Search code examples
cstructstandards

How does "struct inheritance" not violate the strict aliasing rule?


The "struct inheritance technique" in C (as described in this question) is made possible by the fact that the C standard guarantees that the first member of a struct will never have any padding before it (?), and that the address of the first member will always be equal to the address of the struct itself.

This allows usage such as the following:

typedef struct {
    // some fields
} A;

typedef struct {
    A base;
    // more fields
} B;

typedef struct {
    B base;
    // yet more fields
} C;

C* c = malloc(sizeof(C));
// ... init c or whatever ...
A* a = (A*) c;
// ... access stuff on a etc.
B* b = (B*) c;
// ... access stuff on b etc.

This question has two parts:

A. It seems to me this technique breaks the strict aliasing rule. Am I wrong, and if so, why?

B. Suppose that this technique is indeed legal. In that case, does it make a difference if A: we first store the object in an lvalue of its specific type, before down or up casting it to a different type, or B: if we cast it directly to the particular type desired at the moment, without first storing it in the lvalue of the specific type?

For example, are these three options all equally legal?

Option 1:

C* make_c(void) {
    return malloc(sizeof(C));
}    

int main(void) {
    C* c = make_c(); // First store in a lvalue of the specific type
    A* a = (A*) c;
    // ... do stuff with a
    C* c2 = (C*) a; // Cast back to C
    // ... do stuff with c2

    return 0;
}

Option 2:

C* make_c(void) {
    return malloc(sizeof(C));
}    

int main(void) {
    A* a = (A*) make_c(); // Don't store in an lvalue of the specific type, cast right away
    // ... do stuff with a
    C* c2 = (C*) a; // Cast back to C
    // ... do stuff with c2

    return 0;
}

Option 3:

int main(void) {
    A* a = (A*) malloc(sizeof(C)); // Don't store in an lvalue of the specific type, cast right away
    // ... do stuff with a
    C* c2 = (C*) a; // Cast to C - even though the object was never actually stored in a C* lvalue
    // ... do stuff with c2

    return 0;
}

Solution

  • A. It seems to me this technique breaks the strict aliasing rule. Am I wrong, and if so, why?

    Yes, you are wrong. I'll consider two cases:

    Case 1: The C is fully initialized

    That would be this, for example:

    C *c = malloc(sizeof(*c));
    *c = (C){0};  // or equivalently, "*c = (C){{{0}}}" to satisfy overzealous compilers
    

    In that case, all the bytes of the representation of a C are set, and the effective type of the object comprising those bytes is C. This comes from paragraph 6.5/6 of the standard:

    If a value is stored into an object having no declared type through an lvalue having a type that is not a character type, then the type of the lvalue becomes the effective type of the object for that access and for subsequent accesses that do not modify the stored value.

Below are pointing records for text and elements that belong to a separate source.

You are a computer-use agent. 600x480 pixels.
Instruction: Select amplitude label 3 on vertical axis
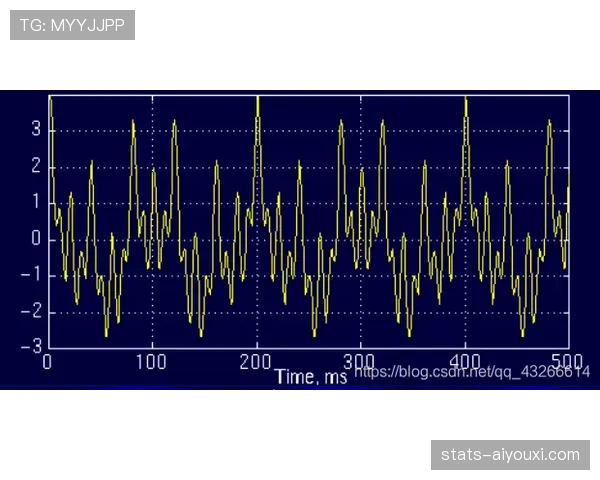click(36, 130)
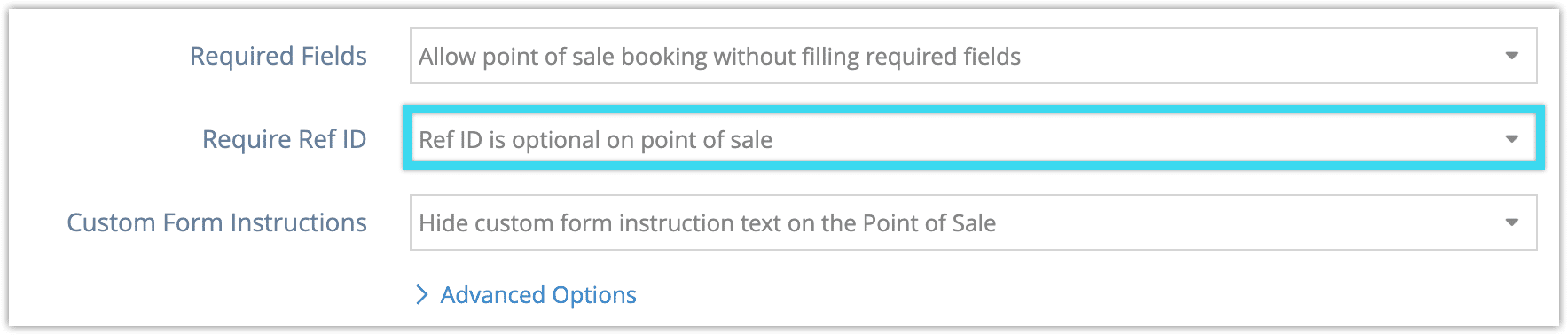This screenshot has width=1568, height=335.
Task: Click the Required Fields label
Action: click(278, 56)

    But structure and array types are aggregate types, which means that objects of such types contain other objects within them. In particular, each C contains a B identified as its member base. Because the allocated object is, at this point, effectively a C, it contains a sub-object that is effectively a B. One syntax for an lvalue referring to that B is c->base. The type of that expression is B, so it is consistent with the strict-aliasing rule to use it to access the B to which it refers. That has to be ok, else structures (and arrays) would not work at all, whether dynamically allocated or not.*

    But, as discussed in my answer to your previous question, (B *)c is guaranteed to be equal (in value and type) to &c->base. Thus *(B *)c is another lvalue referring to the B that is the first member of *c. That the syntax of that expression is different from that of the previous lvalue we considered is of no account. It is an lvalue of type B, associated with an object of type B, so using it to access the object to which it refers is one of the cases allowed by the SAR.

    None of this is any different from the statically and automatically allocated cases.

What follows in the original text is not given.